Copy out, unchanged, the part of the entries below that begins with the line containing "Activate the Username (Key) field" and runs through the last line of the entries. Include both the first and last lines.

-- RECORD LIST start --

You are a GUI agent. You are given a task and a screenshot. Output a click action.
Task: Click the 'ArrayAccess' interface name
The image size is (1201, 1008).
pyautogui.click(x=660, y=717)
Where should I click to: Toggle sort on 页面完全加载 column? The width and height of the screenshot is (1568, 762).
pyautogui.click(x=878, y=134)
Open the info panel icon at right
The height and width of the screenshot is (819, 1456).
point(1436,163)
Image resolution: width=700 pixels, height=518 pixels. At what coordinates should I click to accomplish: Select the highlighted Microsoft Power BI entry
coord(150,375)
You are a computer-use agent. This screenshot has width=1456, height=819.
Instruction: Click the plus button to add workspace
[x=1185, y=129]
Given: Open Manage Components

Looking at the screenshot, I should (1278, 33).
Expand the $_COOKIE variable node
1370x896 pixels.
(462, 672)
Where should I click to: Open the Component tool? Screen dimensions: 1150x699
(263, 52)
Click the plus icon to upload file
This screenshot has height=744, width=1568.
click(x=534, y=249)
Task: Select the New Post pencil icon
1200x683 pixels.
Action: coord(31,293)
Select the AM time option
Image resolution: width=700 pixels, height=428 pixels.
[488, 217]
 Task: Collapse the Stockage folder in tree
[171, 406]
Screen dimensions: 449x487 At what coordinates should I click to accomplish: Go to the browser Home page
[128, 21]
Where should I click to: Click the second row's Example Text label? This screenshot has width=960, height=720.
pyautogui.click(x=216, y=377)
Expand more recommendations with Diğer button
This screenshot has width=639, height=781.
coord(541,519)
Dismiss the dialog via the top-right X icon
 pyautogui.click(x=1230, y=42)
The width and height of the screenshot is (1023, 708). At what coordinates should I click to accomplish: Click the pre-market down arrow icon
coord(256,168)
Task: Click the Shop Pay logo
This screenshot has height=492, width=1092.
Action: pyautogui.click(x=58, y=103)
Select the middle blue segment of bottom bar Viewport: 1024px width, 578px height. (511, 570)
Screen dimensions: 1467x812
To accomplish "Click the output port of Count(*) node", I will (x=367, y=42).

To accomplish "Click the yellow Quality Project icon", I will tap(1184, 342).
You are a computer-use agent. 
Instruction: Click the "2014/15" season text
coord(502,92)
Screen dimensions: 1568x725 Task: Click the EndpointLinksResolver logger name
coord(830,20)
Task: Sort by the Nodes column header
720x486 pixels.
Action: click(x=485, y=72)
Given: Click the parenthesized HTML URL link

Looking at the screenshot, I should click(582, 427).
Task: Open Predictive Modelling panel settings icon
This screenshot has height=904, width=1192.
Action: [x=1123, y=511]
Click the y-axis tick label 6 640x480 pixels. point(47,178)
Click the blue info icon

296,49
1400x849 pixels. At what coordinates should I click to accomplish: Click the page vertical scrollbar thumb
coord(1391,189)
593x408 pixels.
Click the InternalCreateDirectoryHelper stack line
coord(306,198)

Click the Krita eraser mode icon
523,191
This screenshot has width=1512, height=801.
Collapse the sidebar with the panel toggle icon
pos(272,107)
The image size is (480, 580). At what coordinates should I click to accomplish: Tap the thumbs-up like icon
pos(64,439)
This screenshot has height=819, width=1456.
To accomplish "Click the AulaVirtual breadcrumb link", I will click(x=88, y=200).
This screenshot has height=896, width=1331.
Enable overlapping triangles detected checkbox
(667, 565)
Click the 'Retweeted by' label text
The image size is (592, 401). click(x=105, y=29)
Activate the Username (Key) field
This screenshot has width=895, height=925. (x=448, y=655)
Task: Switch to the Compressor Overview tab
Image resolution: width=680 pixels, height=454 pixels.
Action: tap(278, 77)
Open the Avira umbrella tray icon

-- RECORD LIST end --

> [RESPONSE]:
Activate the Username (Key) field
This screenshot has width=895, height=925. (x=448, y=655)
Task: Switch to the Compressor Overview tab
Image resolution: width=680 pixels, height=454 pixels.
Action: tap(278, 77)
Open the Avira umbrella tray icon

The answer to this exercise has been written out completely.